In a recent analysis, Straten also noted that Bitcoin speculators, often referred to as short-term holders, have already distributed BTC to the market. “Once again, Bitcoin short-term holders delivered at a loss about 20,000 BTC sent to exchanges,” he wrote over the weekend. “The fourth highest amount this year. This will continue to contribute to the record gap between the supply of long-term holders and short-term holders,” he added. Accompanying Glassnode data showed the volume of BTC sent to exchanges at a loss by short-term holders.

Interest returns to 2020

Bitcoin hasn’t been much of a mainstream conversation topic for the average non-crypto consumer this year, and Google Trends data proves it.
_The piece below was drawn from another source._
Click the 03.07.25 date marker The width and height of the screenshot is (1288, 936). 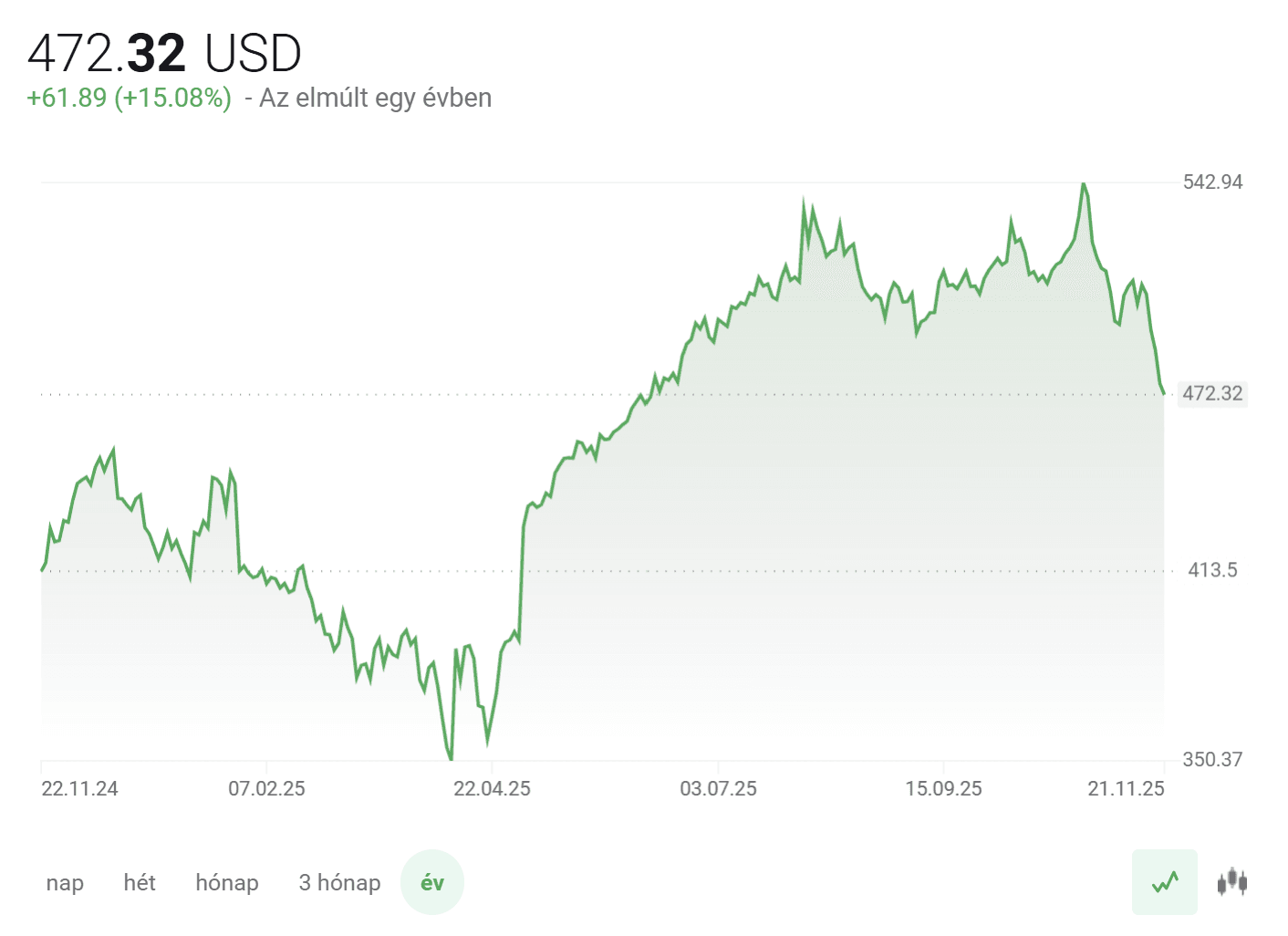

Normalized search interest has returned to the levels seen before BTC/USD surpassed the 2017 all-time high of $20,000 in late 2020. Search activity is heavily correlated with BTC price action, and the absence of notable upside events during Q2 seems to have contributed to the steady mainstream interest.

Meanwhile, the average investor in crypto is scared. According to the Crypto Fear and Greed Index, a sentiment indicator, it is “fear” that currently characterizes the overall market mood. The index is 40/100, in a region it has been familiar with since mid-August, when Bitcoin fell 10%.